Quincy Jones singles chronology
| "I'll Be Good to You" (1989) | "The Secret Garden (Sweet Seduction Suite)" (1990) | "Tomorrow (A Better You, Better Me)" (1990) |

= The Secret Garden (Sweet Seduction Suite) =

1990 single by Quincy Jones

"The Secret Garden (Sweet Seduction Suite)" is a song by producer Quincy Jones, featuring R&B singers Al B. Sure!, James Ingram, El DeBarge, and Barry White.

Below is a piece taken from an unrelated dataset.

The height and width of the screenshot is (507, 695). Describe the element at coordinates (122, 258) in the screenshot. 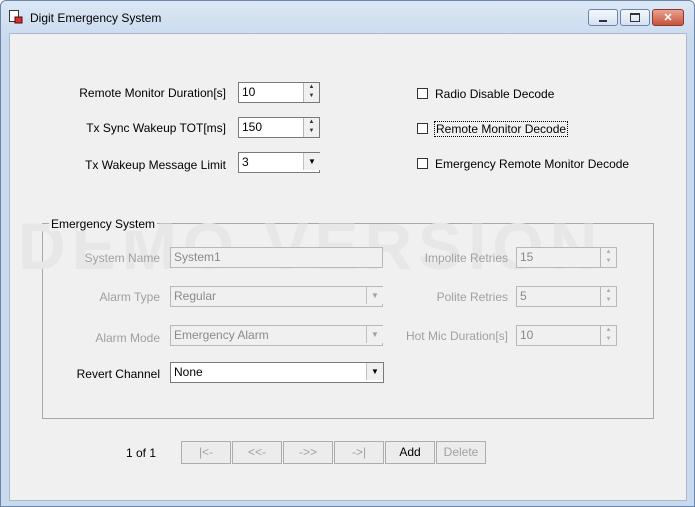

I see `system-name-label: System Name` at that location.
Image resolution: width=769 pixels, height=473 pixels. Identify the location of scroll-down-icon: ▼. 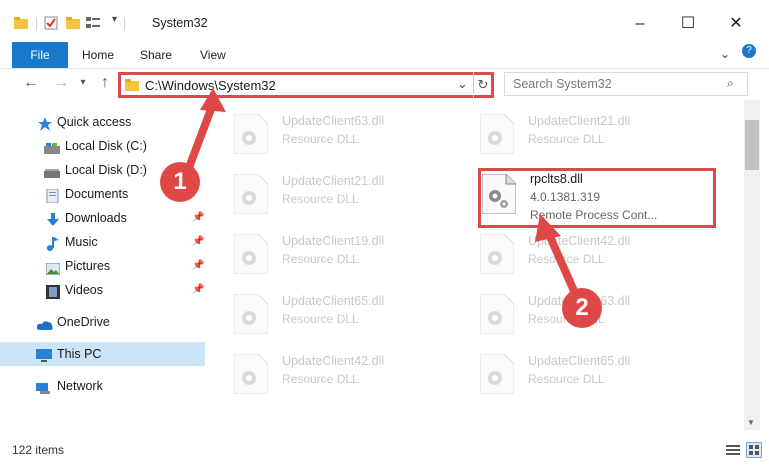
(751, 422).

It was released as a single from Jones's album, Back on the Block (1989), and peaked at number one on the Billboard Black Singles chart for one week in 1990. It also reached number 31 on the Billboard Hot 100, number 26 on the Adult Contemporary chart, and number 67 on the UK Singles Chart. "The Secret Garden (Sweet Seduction Suite)" was written by Jones, Rod Temperton, Siedah Garrett and DeBarge and produced by Jones.

==Personnel==
- El DeBarge – lead vocals, background vocals
- James Ingram – lead vocals
- Al B. Sure! – lead vocals, background vocals
- Barry White – lead vocals
- Siedah Garrett – background vocals
- Bill Summers – hindewhu
- Steve Lukather – guitar
- Greg Phillinganes – Fender Rhodes electric piano
- Larry Williams – keyboards, synth programming
- Neil Stubenhaus – bass guitar
- John Robinson – drums
- Jerry Hey – arranger
- Quincy Jones – arranger
- Rod Temperton – arranger
- Bruce Swedien – recording engineer, mixing, kick & snare drums

==Certifications==

| Region | Certification | Certified units/sales |
| United States (RIAA) | Gold | 500,000^{^} |
^{^} Shipments figures based on certification alone.